Autoritative Erziehung schützt Jugendliche vor Rauschtrinken

Bonn (dpa/tmn). Eine strenge, kontrollierende Erziehung kann Jugendliche vor übermäßigem Trinken schützen. Das zeigt eine US-Studie, die untersuchte, welcher Erziehungsstil dem sogenannten Binge-Drinking (Rauschtrinken) vorbeugen kann.

Zugleich sollten Eltern neben klaren Regeln aber auch Fürsorge und Geborgenheit nicht vergessen. Bei der Untersuchung wurden knapp 5000 Schüler im Alter von 12 bis 19 Jahren zu Alkoholkonsum, Erziehungsstil und dem Alkoholkonsum ihrer Freunde befragt. Als Binge-Drinking wird der Konsum von fünf oder mehr alkoholischen Getränken an einem Abend klassifiziert.
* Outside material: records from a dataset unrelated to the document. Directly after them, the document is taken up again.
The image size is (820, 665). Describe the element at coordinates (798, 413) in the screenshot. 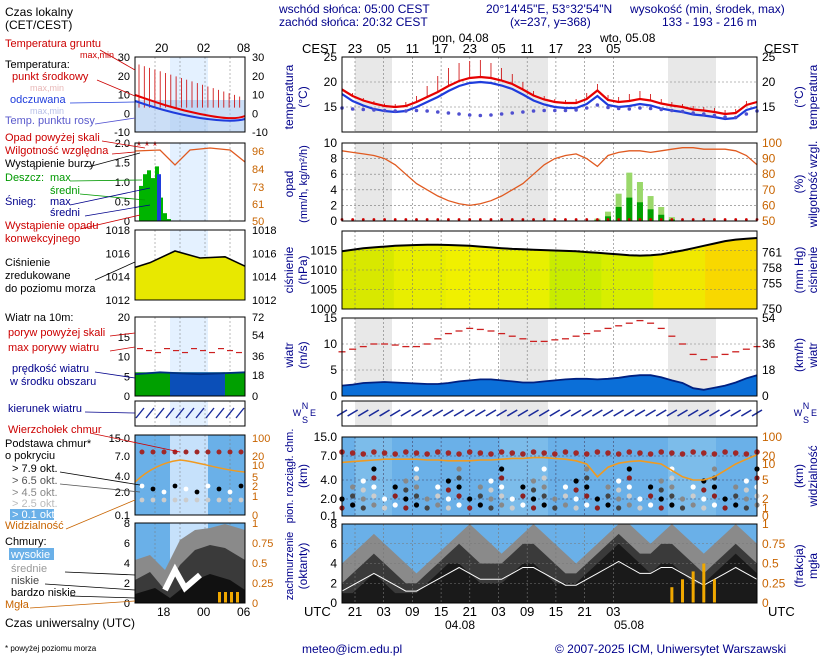

I see `compass-letter: W` at that location.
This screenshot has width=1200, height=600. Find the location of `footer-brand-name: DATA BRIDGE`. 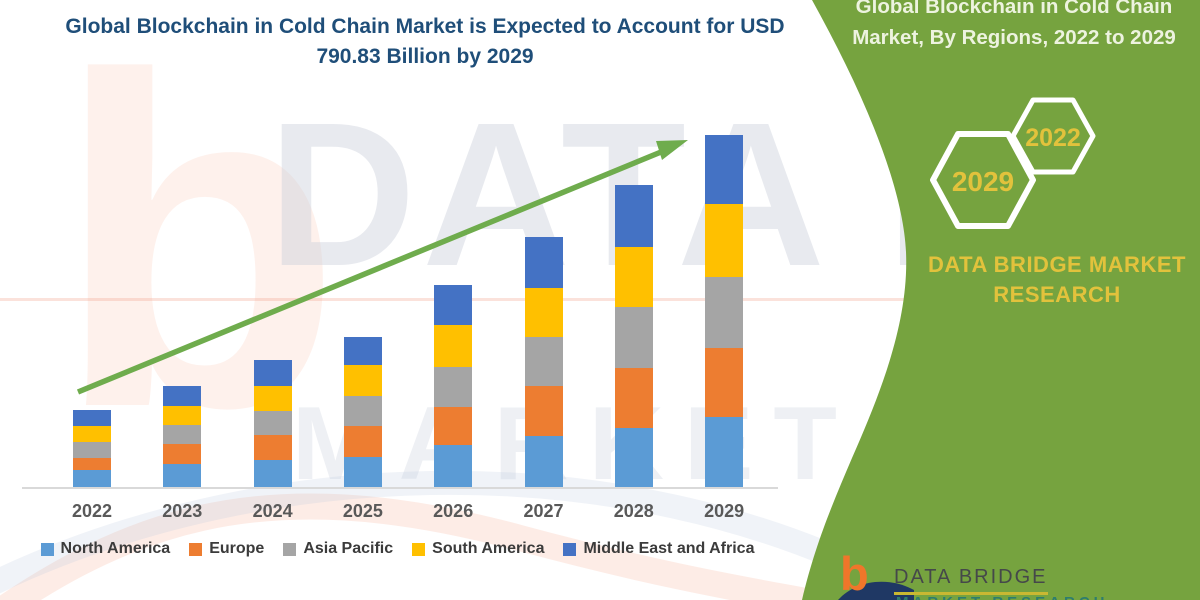

footer-brand-name: DATA BRIDGE is located at coordinates (971, 580).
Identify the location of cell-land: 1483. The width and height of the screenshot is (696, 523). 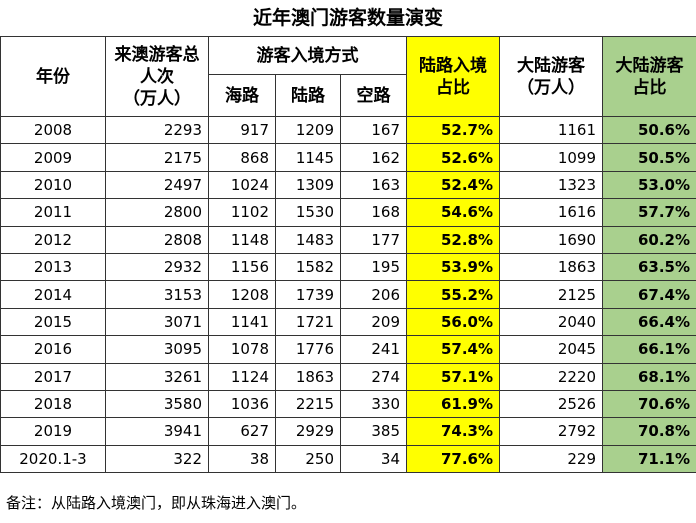
(308, 240).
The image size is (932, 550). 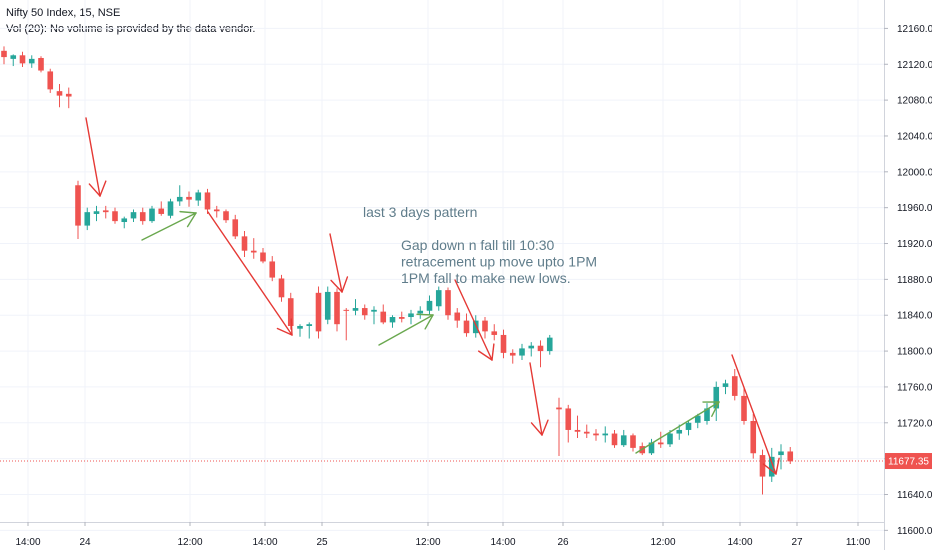 I want to click on annotation-line: retracement up move upto 1PM, so click(x=499, y=262).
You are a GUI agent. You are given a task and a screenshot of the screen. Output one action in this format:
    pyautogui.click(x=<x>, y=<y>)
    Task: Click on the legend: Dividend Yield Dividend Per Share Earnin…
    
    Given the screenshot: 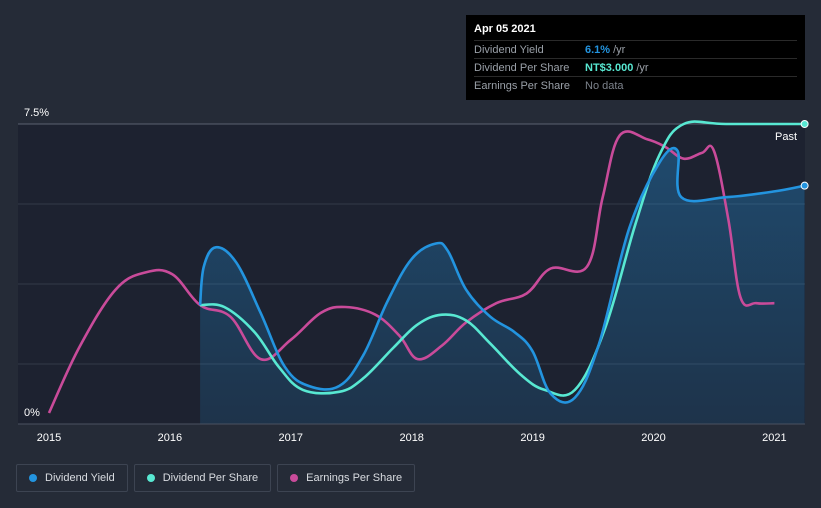 What is the action you would take?
    pyautogui.click(x=216, y=478)
    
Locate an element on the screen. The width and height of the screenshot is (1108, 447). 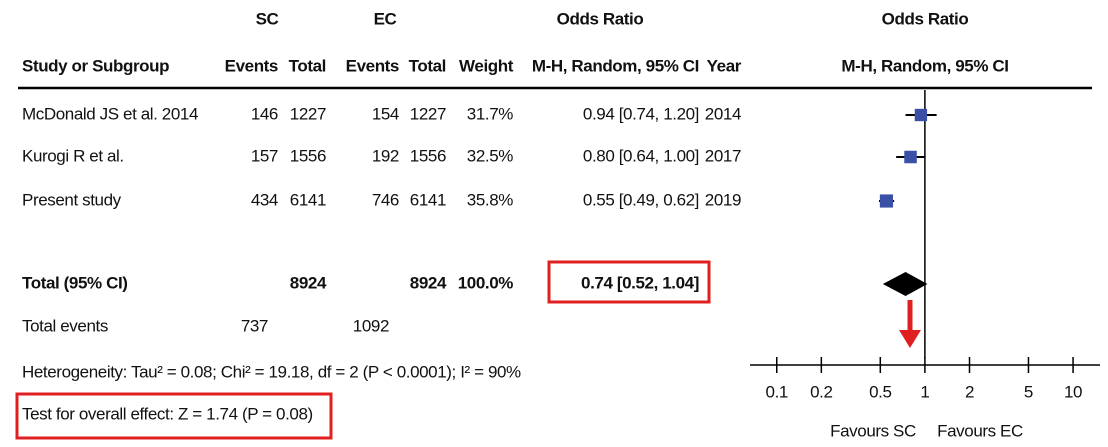
cell: 746 is located at coordinates (386, 200).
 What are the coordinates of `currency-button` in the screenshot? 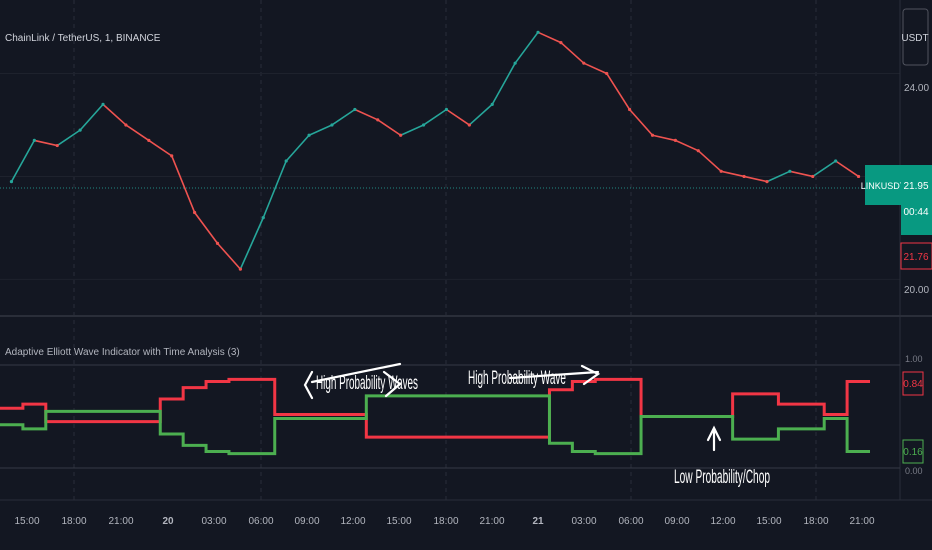 It's located at (916, 37).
Es zeigte sich, dass eine «autoritative» Erziehung (viel Fürsorge, viel Kontrolle) die Wahrscheinlichkeit des exzessiven Trinkens bei Kindern verringert. Dies trifft sogar dann zu, wenn die Befragten Freunde haben, die Alkohol trinken. Eltern sollten in Bezug auf Alkohol also klare Regeln aufstellen und bei Verstößen konsequent handeln. Auf der anderen Seite sei es wichtig, die Kinder mit Verständnis und Anerkennung zu behandeln und ihr Selbstbewusstsein zu stärken, rät der Arbeitskreis Alkohol und Verantwortung des Bundesverbands der Deutschen Spirituosen-Industrie in Bonn.